AdrianRossouw · 2016-04-12T13:05:10Z

@rjrodger what release did you want to tackle error handling/logging for ?

mcdonnelldean · 2016-04-12T13:05:44Z

@AdrianRossouw It'll be major for sure.

Wardormeur · 2016-04-12T13:24:36Z

We're not on the lastest cause, well, time & priority. Also, some of my remarks may be related to how our stack is built, so that it may not be relevant.
From a 2 months of dev perspective, the need to have the possibility to understand from WHERE a call has been done before failing (when having cross microservices calls) is crucial from a debug perspective.
Also, yes, the truncated messages are.. not helpful to reproduce or understand the call context.
Or timeouts issues which are triggered when the real issue is 2 minutes before, but the whole call stack (asyn.each or eq) fails afterwards by "timing out".
Gateway errors as you report them @mcdonnelldean are often a misimplementation of an act from what I've been experiencing, but could be more descriptive for sure.
On production side, our concern is to not have to get our heads inside the logs, but to have logentries to warn us, which is another concern : will logentry be able to parse our logs? Or use vidi to make a visualisation of errors? ;)

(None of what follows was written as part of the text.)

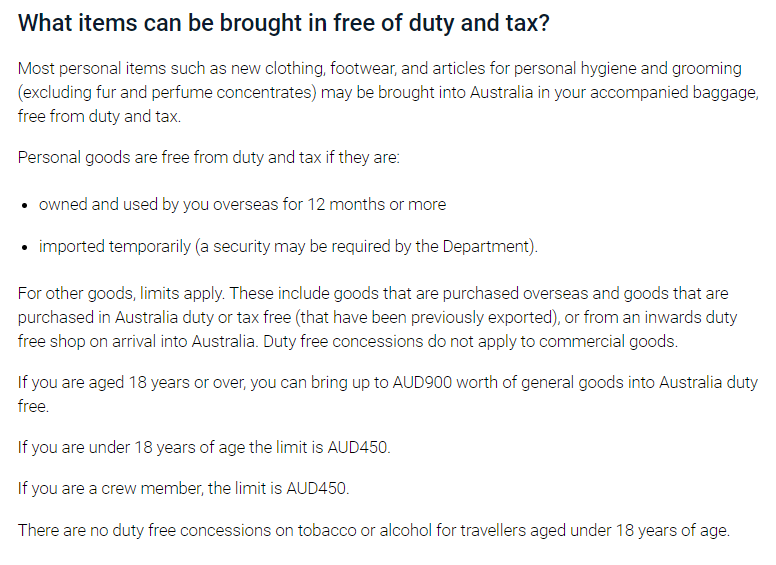
Task: Click the word 'Department' in second bullet
Action: tap(485, 246)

mcollina · 2016-04-12T13:37:15Z

I would like a major bump to remove the timeout on messages, and possibly adding it back as a "filter" or plugin for some very specific microservices. I think the timeout is awesome for entry-point microservices, and maybe for Chairo.

mcdonnelldean · 2016-04-12T14:01:01Z

@mcollina Do you want seneca to hang in the case of a block at the other side? I'm trying to work out how we could do this and want to be clear as possible.

mcdonnelldean · 2016-04-12T14:01:32Z

Just a heads up @Wardormeur manages CoderDojo's Zen platform.

mcdonnelldean · 2016-04-12T14:49:14Z

Added related issues.

AdrianRossouw · 2016-04-12T15:33:27Z

The timeouts were responsible for cascading failures at higher loads on a system that I worked on before.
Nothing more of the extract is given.